General Mills, Inc. (GIS - Analyst Report) recently re-affirmed its fiscal 2014 guidance at the Barclays Back-to-school Conference in Boston. The consumer food giant also gave the outlook for the first quarter of 2014 and discussed its long-term and product innovation plans.
Fiscal 2014 Outlook Retained
General Mills maintained its prior guidance for fiscal 2014. Earnings per share are expected to grow at a high single-digit rate in the range of $2.87 to $2.90.
The company continues to expect net sales to grow at a low single-digit rate and exceed $18 billion in fiscal 2014 on the back of new product innovations and contribution from new businesses such as Yoplait Canada and Yoki.
Adjusted gross margin is projected to improve modestly from 2013 levels even though the first-quarter margins will be light. Commodity cost inflation is expected to be 3% in fiscal 2014, lower than an average of 4%–5% in recent years. However, at the Barclays conference, management said that inflation will be higher in the first half than in the later half.
Moreover, the company plans to increase dividends and share buybacks in the year, thus, offering greater shareholders’ value. The company increased its dividend by 15% effective from the quarterly payment due on Aug 1.
Fiscal First-Quarter 2014 Guidance Issued
In the first quarter of fiscal 2014 (results expected to be announced on Sep 18), management expects gross margins to decline due to unfavorable business mix and increased commodity costs.
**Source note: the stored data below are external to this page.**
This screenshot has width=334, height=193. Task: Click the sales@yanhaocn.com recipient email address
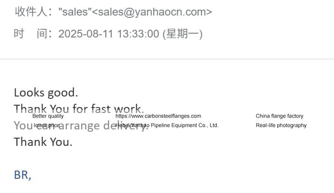point(152,12)

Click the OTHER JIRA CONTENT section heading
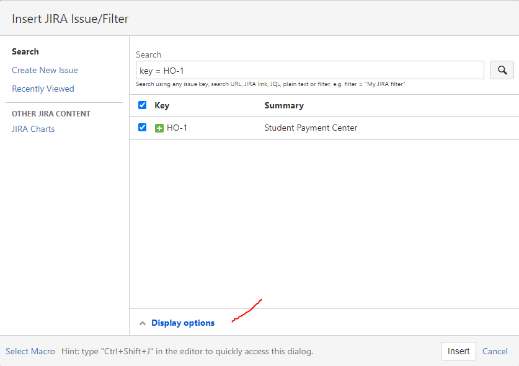tap(51, 114)
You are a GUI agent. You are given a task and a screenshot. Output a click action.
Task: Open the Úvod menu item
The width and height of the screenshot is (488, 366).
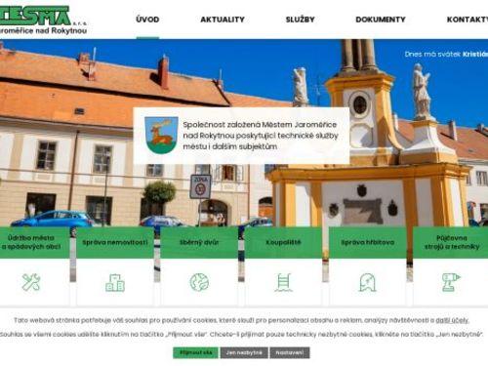(147, 20)
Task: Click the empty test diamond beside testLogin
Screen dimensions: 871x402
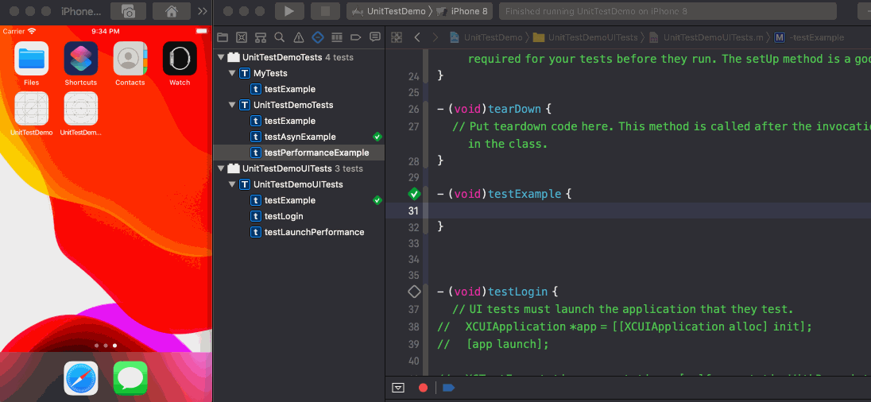Action: tap(414, 292)
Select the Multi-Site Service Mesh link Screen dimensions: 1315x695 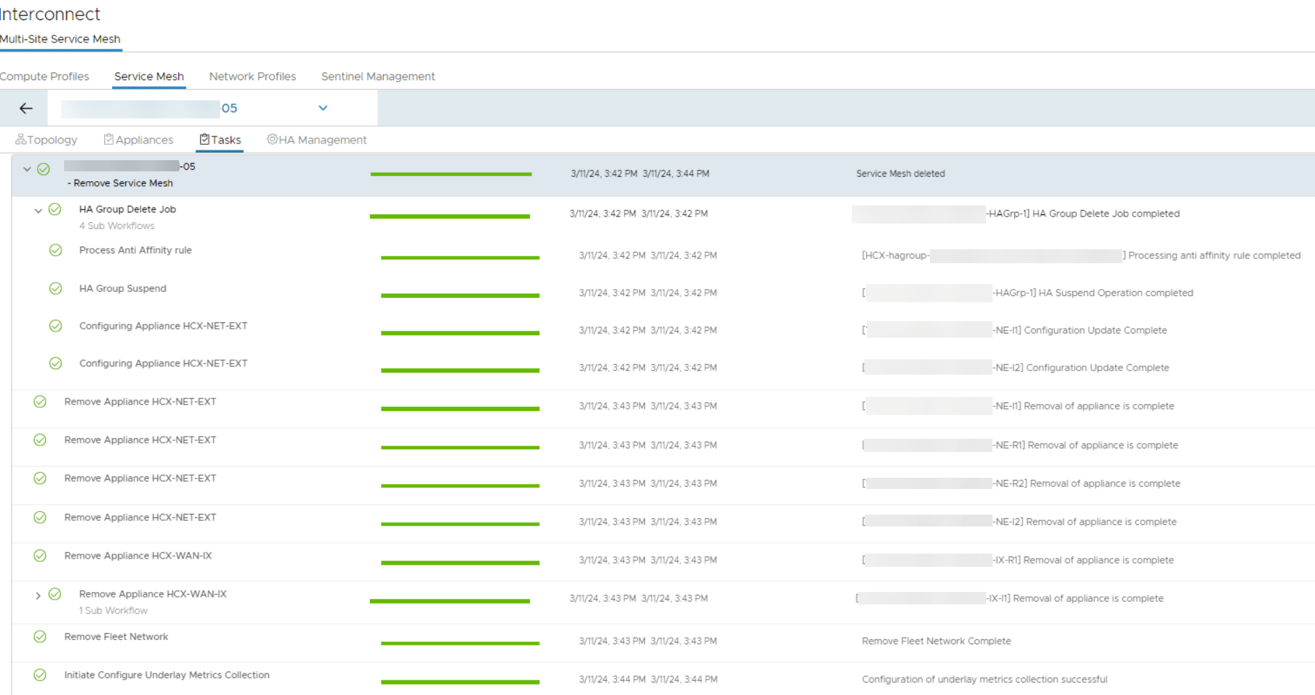[60, 39]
However, segment operating profit is expected to increase despite currency headwinds and increased marketing spend.
Top line is expected to improve driven by contribution from new products as well as new businesses such as Yoplait Canada and Yoki.
Product Innovation Plans
The company intends to launch more than 200 products (including 100 across the U.S. Retail) in the first half of fiscal 2014. More products are expected to be introduced later in the year. The company discussed its innovation plans for many food categories with special focus on Cereal, Snacks, Yogurt and Meals.
Re-Invigorate Cereals and Yogurt Categories
General Mills’ two most important categories – cereals and yogurt – have been showing sluggish results since the past few quarters. The company discussed aggressive plans to re-invigorate their growth.
In order to re-invigorate sales in the cereal category, the company plans to offer cereal options and conduct aggressive advertising in fiscal 2014. Some recent new cereal products launches in the U.S. include Honey Nut Cheerios Medley Crunch cereal, a vanilla flavored variety under the Chex cereal line, Nature Valley granola cereal bars and a new breakfast shake. Management expects this category to show positive growth in the first quarter.
The company intends the yogurt category to return to growth in fiscal 2014, through solid innovation, increased marketing support and expanded distribution. In the U.S., it will launch a reformulated version of the Yoplait Greek yogurt to capitalize on the increasing growth of the Greek yogurt category.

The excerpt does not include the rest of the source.